Plugin / LLM agent users face the following challenges with tools:

  • Lack of Perceived Control: Users have no control over when to invoke the tool (LLM is doing it), and how the tool executes
  • Trust: Is it safe to use some random 3P plugin or tool? This is especially problematic if the tool has access to your private data or can take “admin” level actions (like sending emails).
  • Security: How do we verify that 3P plugins and tools don’t go rogue, or inject malicious tokens?

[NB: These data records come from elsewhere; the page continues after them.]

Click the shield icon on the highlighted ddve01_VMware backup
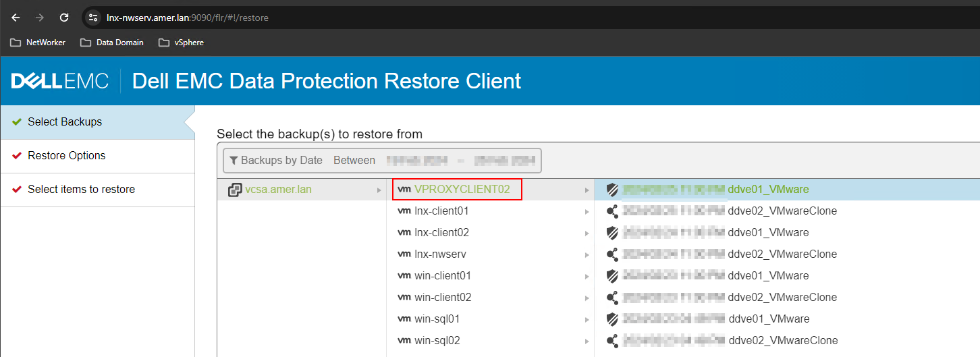point(613,190)
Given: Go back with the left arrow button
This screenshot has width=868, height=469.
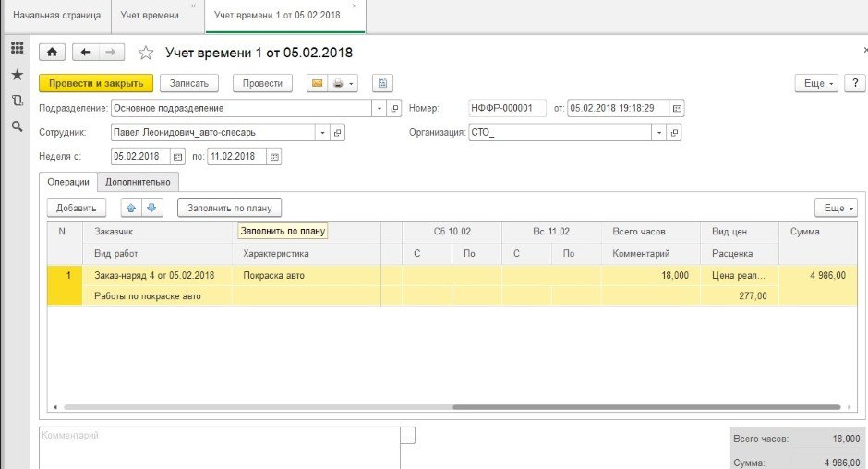Looking at the screenshot, I should 86,53.
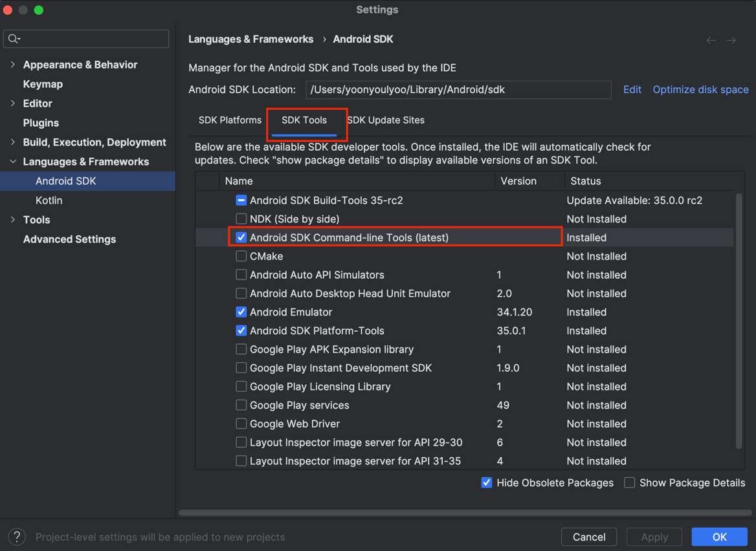The image size is (756, 551).
Task: Switch to the SDK Platforms tab
Action: click(230, 120)
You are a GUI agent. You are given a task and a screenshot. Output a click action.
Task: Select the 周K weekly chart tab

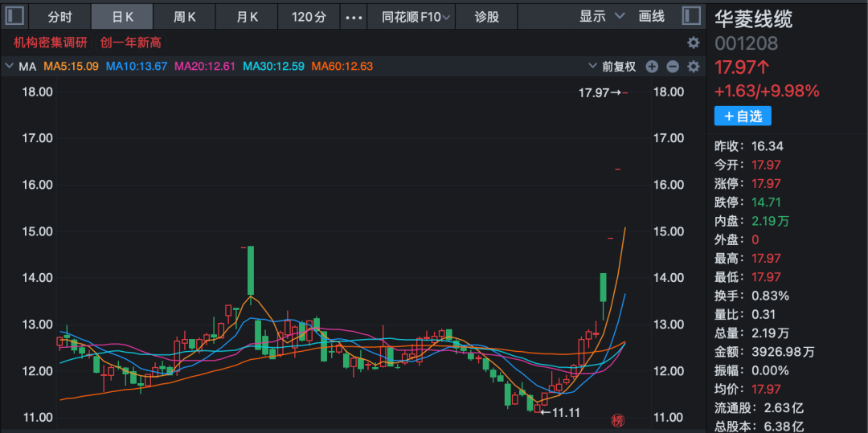186,16
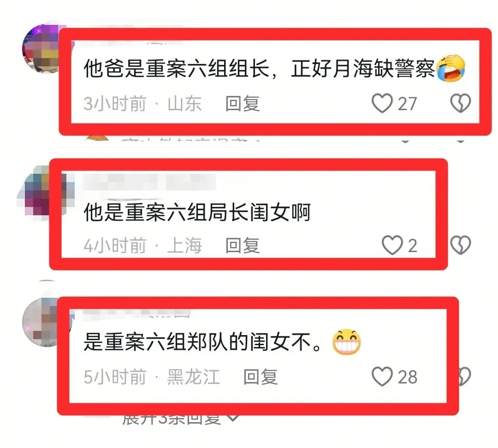Click the crying-laughing emoji in first comment
Viewport: 498px width, 448px height.
pyautogui.click(x=451, y=68)
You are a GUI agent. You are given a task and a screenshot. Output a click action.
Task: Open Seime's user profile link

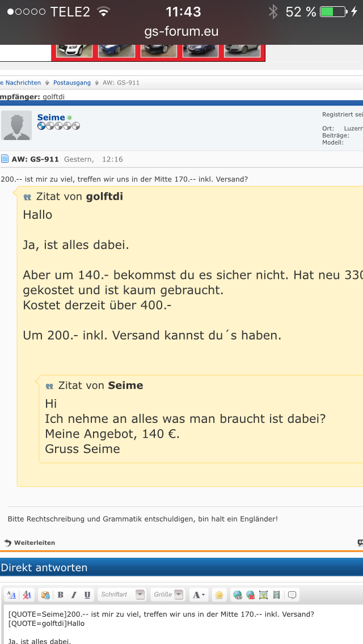tap(51, 117)
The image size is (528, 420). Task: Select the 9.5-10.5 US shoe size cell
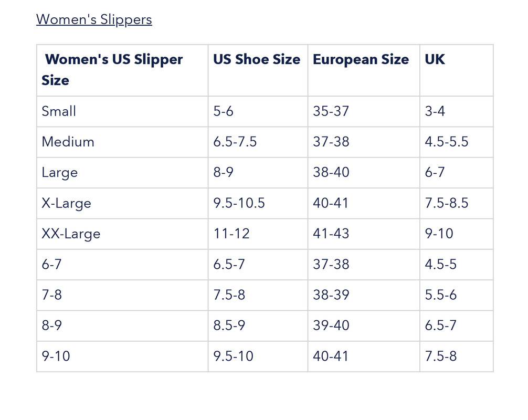239,203
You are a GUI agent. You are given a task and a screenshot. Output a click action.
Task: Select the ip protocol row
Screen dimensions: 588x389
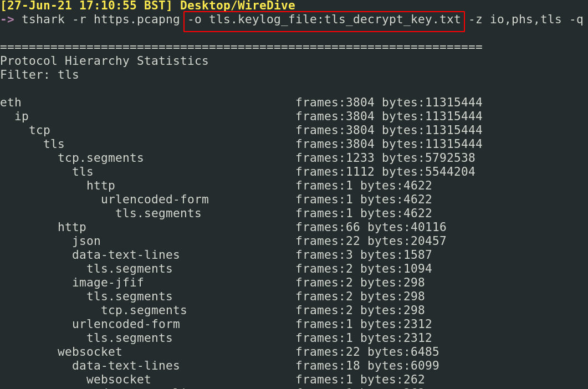pos(22,116)
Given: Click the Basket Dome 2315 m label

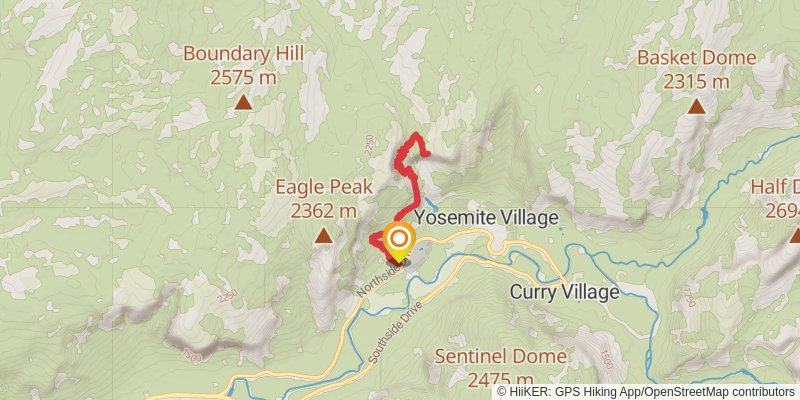Looking at the screenshot, I should 696,69.
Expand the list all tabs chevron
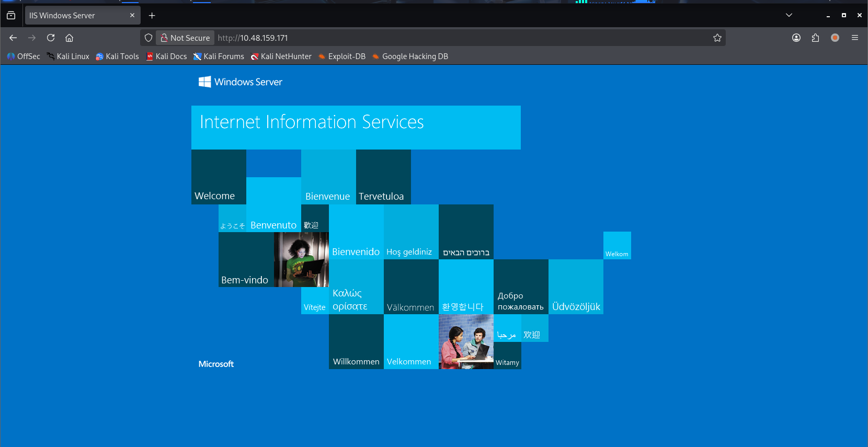 [x=789, y=15]
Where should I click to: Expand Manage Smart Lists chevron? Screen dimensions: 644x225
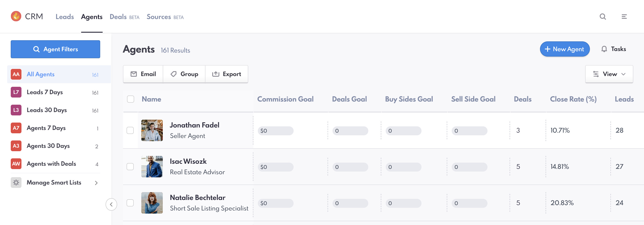pyautogui.click(x=96, y=183)
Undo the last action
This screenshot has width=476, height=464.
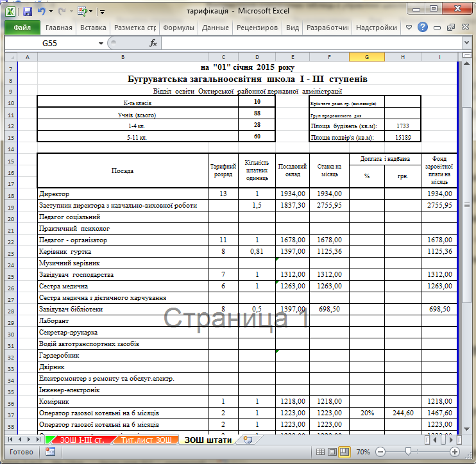coord(42,12)
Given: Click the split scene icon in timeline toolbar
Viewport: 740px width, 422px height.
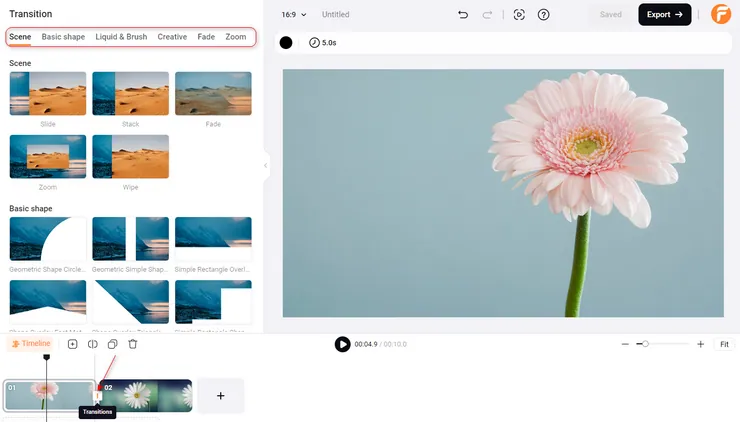Looking at the screenshot, I should pos(92,344).
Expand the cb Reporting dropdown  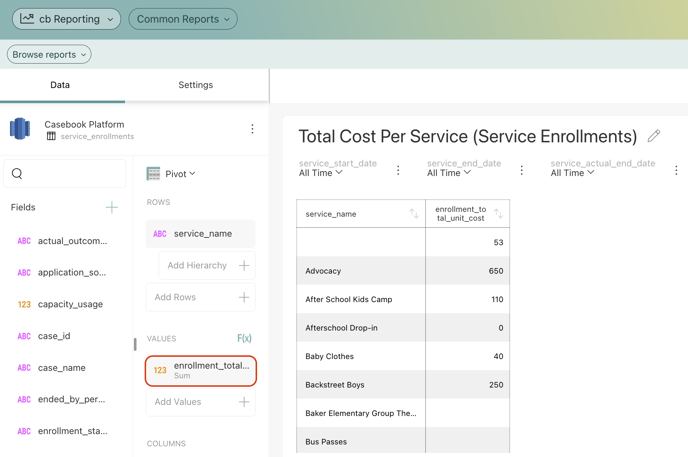tap(66, 19)
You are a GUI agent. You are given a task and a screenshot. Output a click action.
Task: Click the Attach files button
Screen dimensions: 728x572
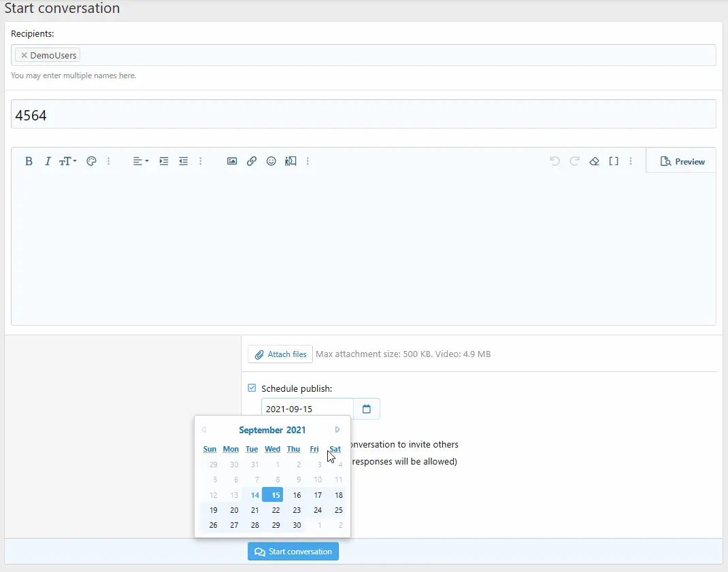coord(280,354)
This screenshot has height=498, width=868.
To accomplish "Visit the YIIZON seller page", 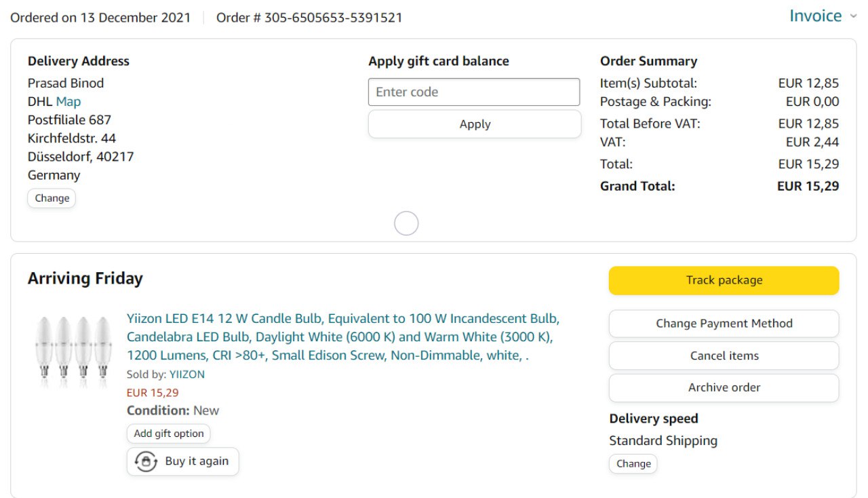I will coord(186,375).
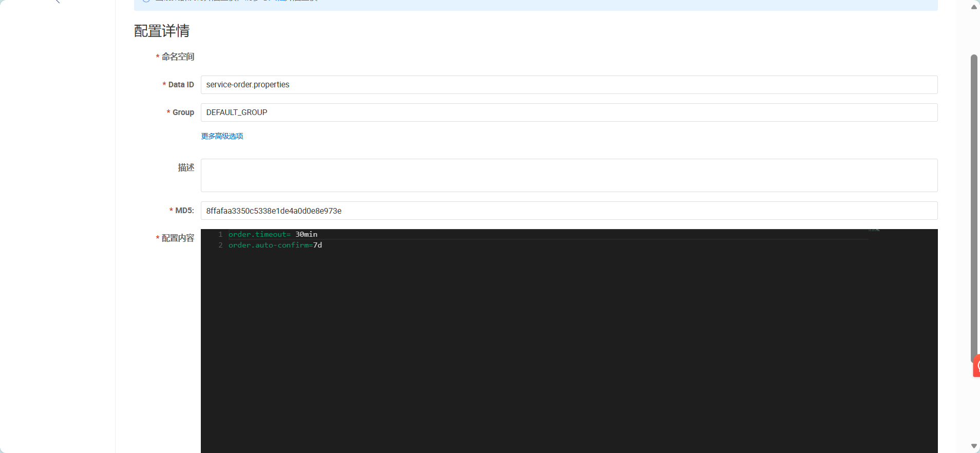Image resolution: width=980 pixels, height=453 pixels.
Task: Click line number 2 in editor gutter
Action: pos(220,245)
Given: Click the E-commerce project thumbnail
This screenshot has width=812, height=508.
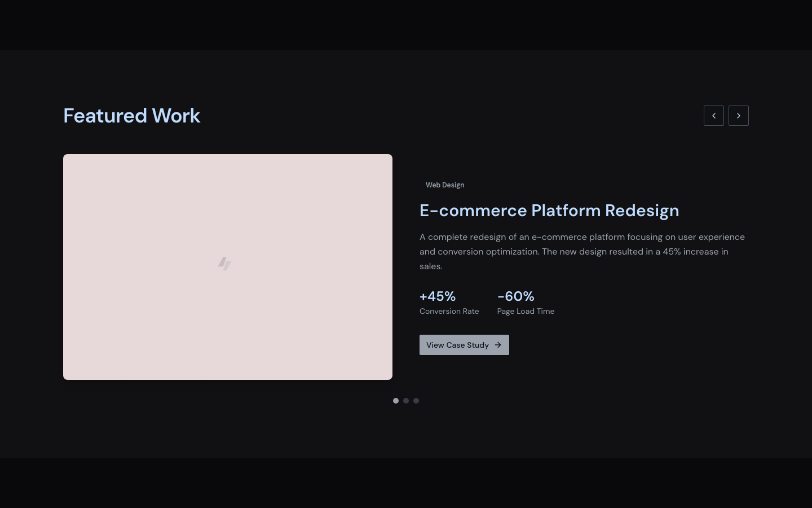Looking at the screenshot, I should click(x=228, y=266).
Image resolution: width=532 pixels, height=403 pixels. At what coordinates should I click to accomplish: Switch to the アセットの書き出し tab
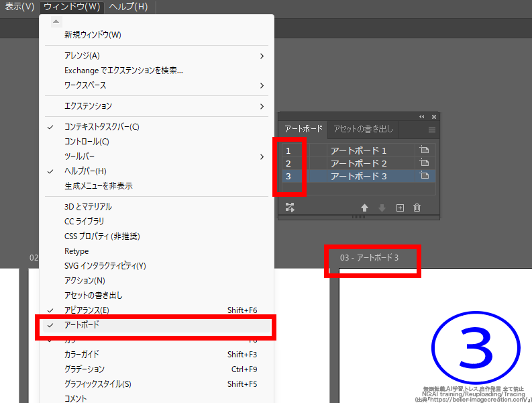click(x=363, y=129)
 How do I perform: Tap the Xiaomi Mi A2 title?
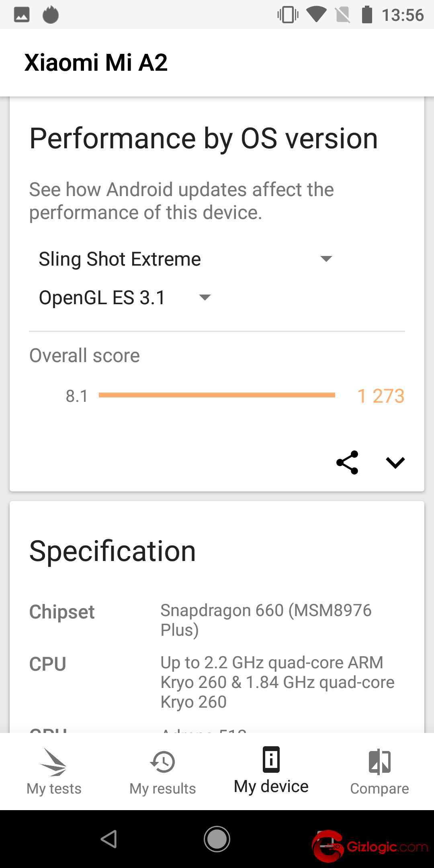coord(96,63)
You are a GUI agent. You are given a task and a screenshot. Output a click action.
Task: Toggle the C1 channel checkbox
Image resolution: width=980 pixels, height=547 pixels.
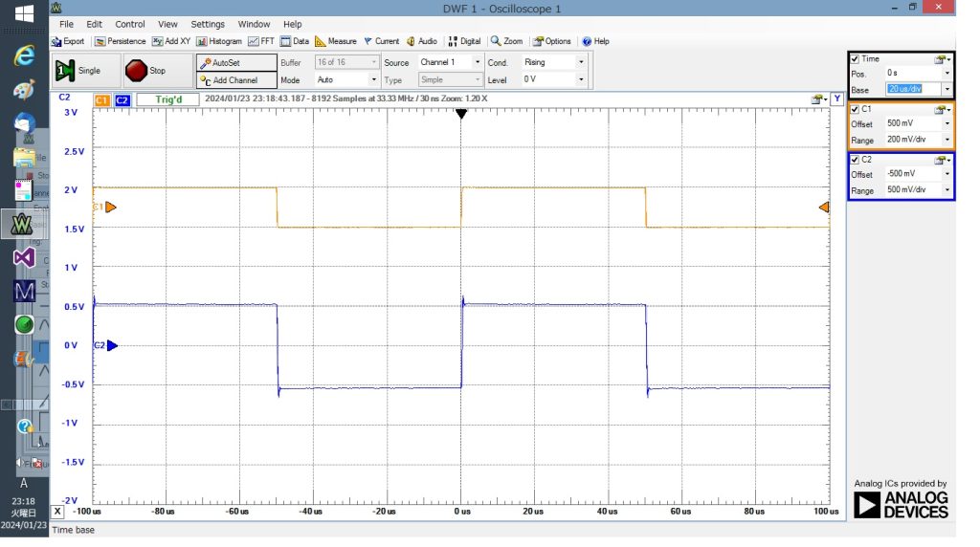click(x=855, y=109)
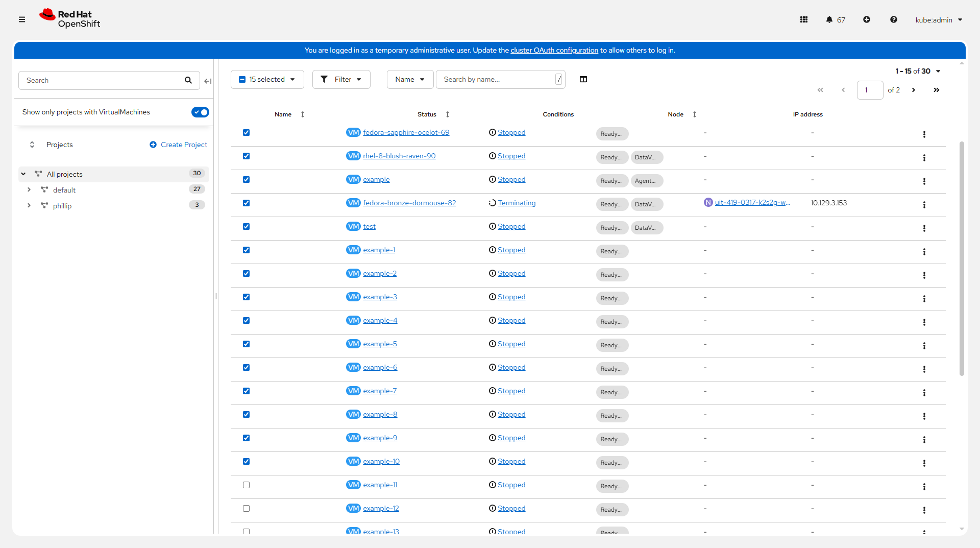
Task: Open cluster OAuth configuration link
Action: 554,50
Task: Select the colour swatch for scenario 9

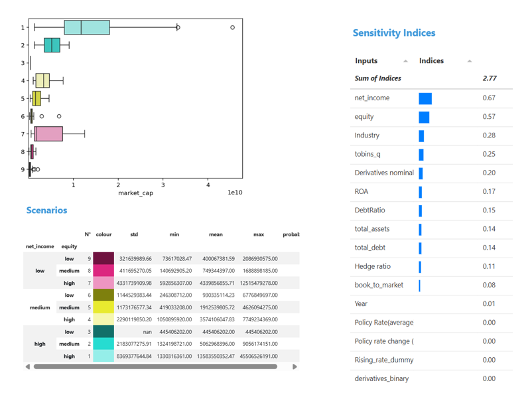Action: pos(101,258)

It’s currently unclear how watertight OpenAI’s plugin onboarding process is. And needless to say, any 3P / Langchain / LLamaindex plugin you find on the Internet should probably not fully trusted, just like any NPM or PyPi module.

Should You Build a LLM Agent or ChatGPT Plugin?

So far, we have discussed the numerous challenges of building Plugins and Agents, which should help frame whether you should build one yourself.

It seems like good use cases for Chat-driven plugins and agents are:

  • Narrow business tasks that are amenable to programmatic validation such as code gen are ripe for
  • Workflows that are text or conversation dominant already, such as coding, reading, or content creation of any form.
  • Niche, long form data source providers via data retrieval plugins (for retrieval augmented generation)
  • Code Interpreters

The common theme here is that plugins and agents are most additive to tasks that ChatGPT is already used heavily for, such as coding or writing. For other use cases like entertainment or narrow-domain tasks (like looking up nearby businesses), plugins and agents aren’t well suited.

As LLM latency and reliability improves, many of the current technical challenges will go away, and user experience should improve - but that won’t be enough to drive mainstream adoptions for LLM agents or ChatGPT Plugins. So it’s more productive for developers to build agents or plugins for use cases that make sense, instead of trying to shoehorn agents into every product.